Public dissemination

Finally, we must diversify the methods used to disseminate research. Study findings must be accessible and understandable by people outside the research field. University-based researchers tend to publish their work in “peer-reviewed” journals hidden behind the paywalls of corporate publishers. Unless an aspiring reader happens to work for a university, they may be charged $30 or more for a single article, and the article will come with legalistic copyright warnings about the consequences of freely sharing materials. Placing research findings in an academic journal is essentially saying “hands off” to community residents. 

Publishing research in academic journals may advance the goals and methods of researchers but with diminished, delayed or absent effects on policy and practice. Scholarly journals were once the key arbiters of quality and accuracy, and they remain the best way to advance through the occupational ranks of academia, but better dissemination options exist today. Easy internet access means researchers no longer need to serve the historically paper-based corporate publishing sector. Academic journals are not even the guarantee of quality they once may have been. 

Free, high-quality research can be found today on the websites of universities, nonprofit organizations and advocacy groups. Their products should still undergo thorough editing and rigorous quality control, but that work could be completed without depending on the publishing industry’s tradition of asking academic “peers” to volunteer their time for anonymous, often cursory reviews

 Internet-based, open-access publishing is not the future. It is the present. Public safety researchers should embrace it and collaborate to improve it. Academics may resist efforts to publish the open-access research they disparage as “grey literature,” but future policy and practice reforms depend on it.

One last thing needed to improve public safety research is perhaps the most difficult: asking researchers to create clear and accessible written products. Research reports must be prepared in ways that enable non-researchers to comprehend their meaning and importance. Academics can be poor writers. They may even be rewarded for incomprehensible writing. If someone finds my writing difficult to grasp, an academic may reason, it means I am smarter than they are. But sharing research findings should be a public service, not an academic performance.

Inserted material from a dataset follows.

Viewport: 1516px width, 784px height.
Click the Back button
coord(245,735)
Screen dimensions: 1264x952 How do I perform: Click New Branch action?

I once suggested that researchers could assess their professional orientation by asking themselves a simple question: Are you (1) using your research career to build public safety or (2) using public safety to build your research career? I fear many researchers would honestly have to select option 2. We must do better. And one day, hopefully, we will have political leaders who use research to fashion crime prevention strategies with verifiable facts, rather than merely using the fear of crime to divide communities and motivate voters.